I introduced Typescript to break out of the rut I’d been feeling after two years of using Vue.js, but I didn’t achieve any visible results. As with all development, once you’re pressed by deadlines, a project that started out built in Typescript would, before I knew it, end up turned into plain Javascript. After all, Typescript can just be used as Javascript too. Since most of the development I do at the company these days is solo work, I keenly felt that introducing Typescript isn’t easy without strict self-discipline. I’ll do it in 2020…

SpringBoot2

Spring, which I picked up again after two years. This is a good thing. At the company we still use ASP.Net 2.0 as our standard backend, so I’d had no chance to use it in the meantime, but since I gained complete freedom in choosing the backend technology for a newly started project, I chose it without much hesitation. Before it was Spring Boot 1, and coming over to 2 there was a somewhat confusing feeling. But as expected, since Spring fully supports everything you need for modern web development, it was a great choice. In particular, Boot was even better because you don’t have to struggle with deep configuration. I sincerely hope that more projects at our company come to use Spring Boot…

TDD

I hadn’t felt much appeal in TDD until now, but this year I fell completely for it.
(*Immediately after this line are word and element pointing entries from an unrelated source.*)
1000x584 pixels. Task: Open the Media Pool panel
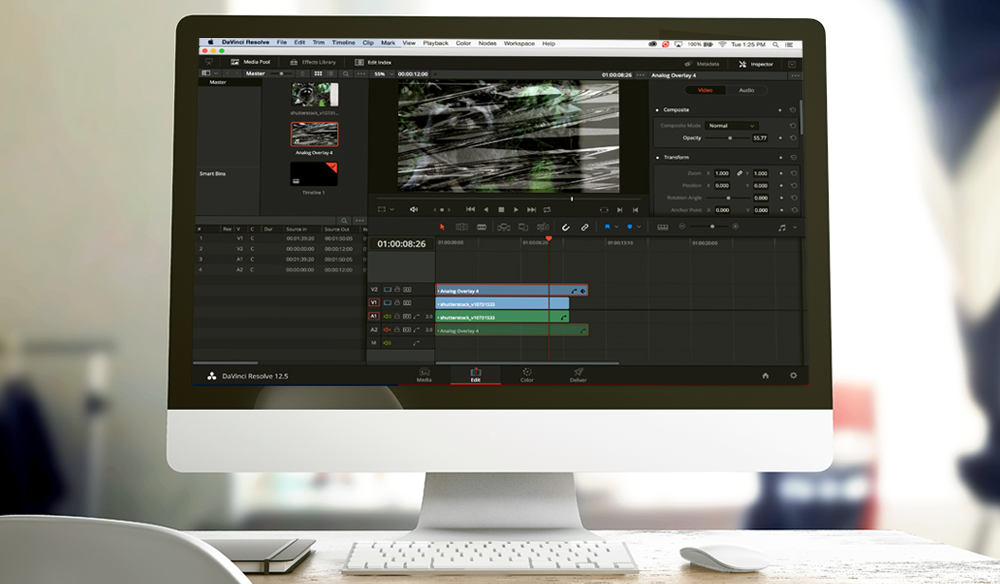click(x=256, y=61)
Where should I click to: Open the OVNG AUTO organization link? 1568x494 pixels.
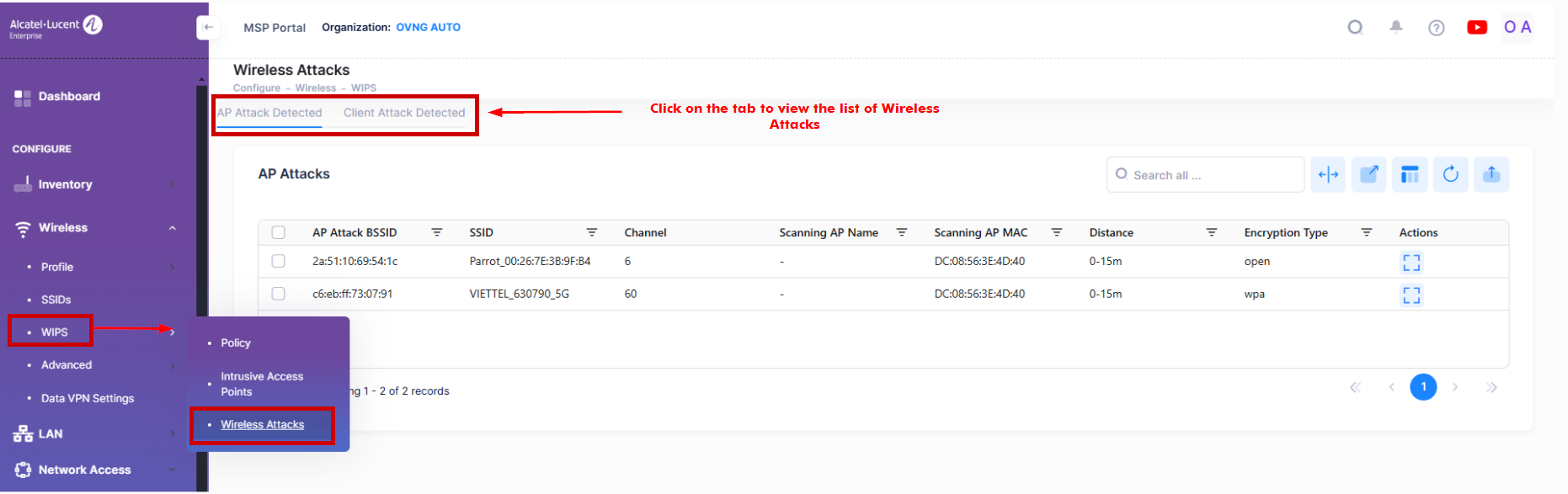(x=429, y=27)
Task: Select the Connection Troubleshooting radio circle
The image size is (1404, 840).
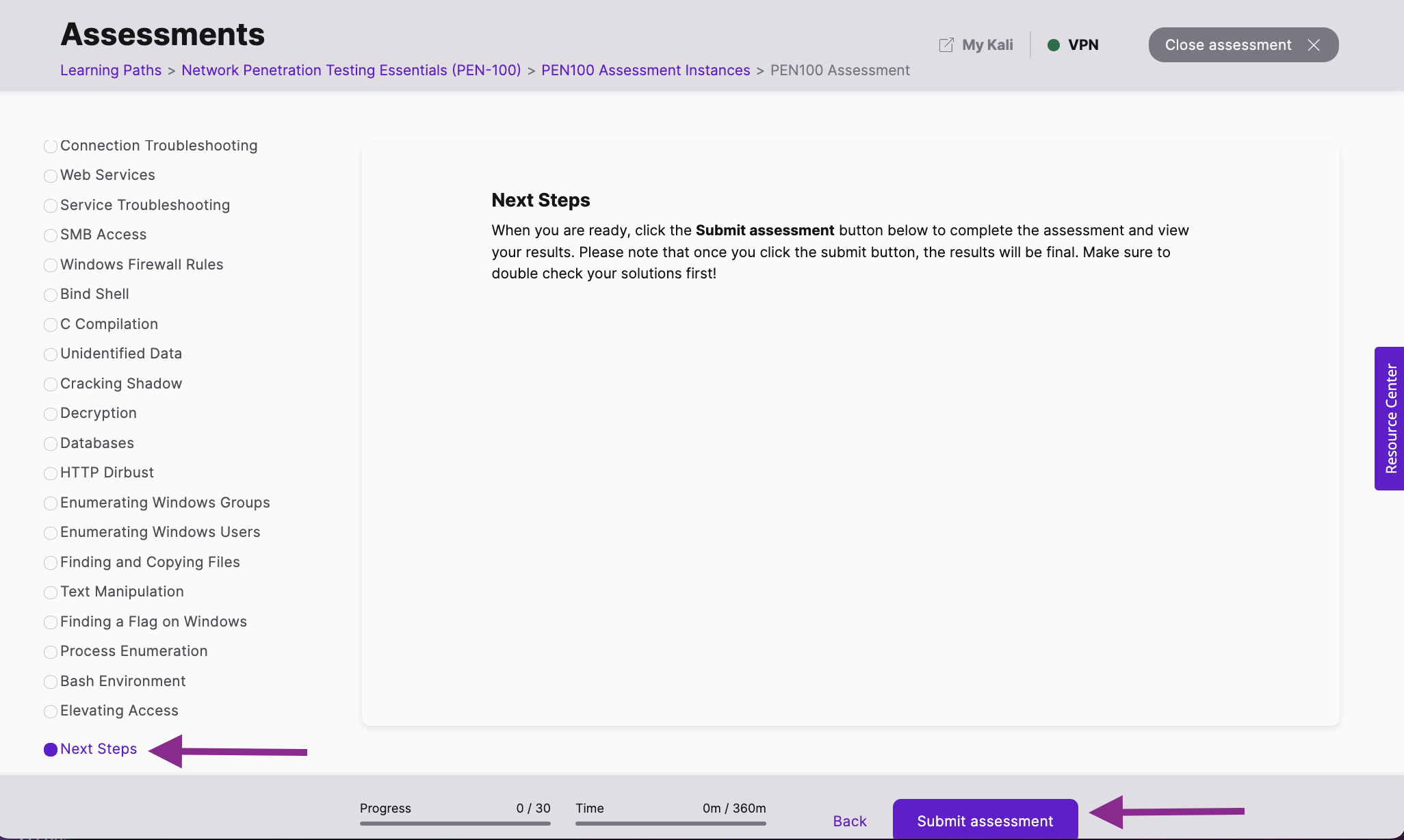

It’s entirely thanks to the Spring framework. When I think back to the old days when I didn’t do TDD, or did “TDD” with Excel, I can hardly fathom how I developed anything. After modifying something in the DB, when I run the tests and see error messages bursting out one after another, it’s downright exhilarating. By working through these error messages one at a time, I can develop with peace of mind. Now it’s hard to do backend development without unit tests. But unlike on the backend, introducing TDD on the front end yielded meager results. I still couldn’t shake the feeling that I was writing tests for the sake of tests. It’s probably because my understanding of TDD is lacking. I’ll have to learn more in 2020.

Artificial Intelligence

This was the field I poured the most effort and time into in 2019, but unfortunately it was also the field with the most meager results. I held regular study sessions once or twice a week and read and studied many books, but there are no proper results to show. Throughout my studies, the self-reproach of having a weak mathematical foundation tormented me. To think that I’m studying at thirty-three the differentiation that others have already mastered in high school—is this the limit of a humanities-background, non-major developer? In any case, this kind of self-reproach seems likely to continue into 2020 as well.

Algorithms

For the past several years, there hasn’t been a single new year when I didn’t set algorithms as a goal. But this year too, the results seem meager. All I managed was reading a few algorithm books and steadily solving algorithm problems every day for roughly two or three months. What am I to do about this lazy mind of mine?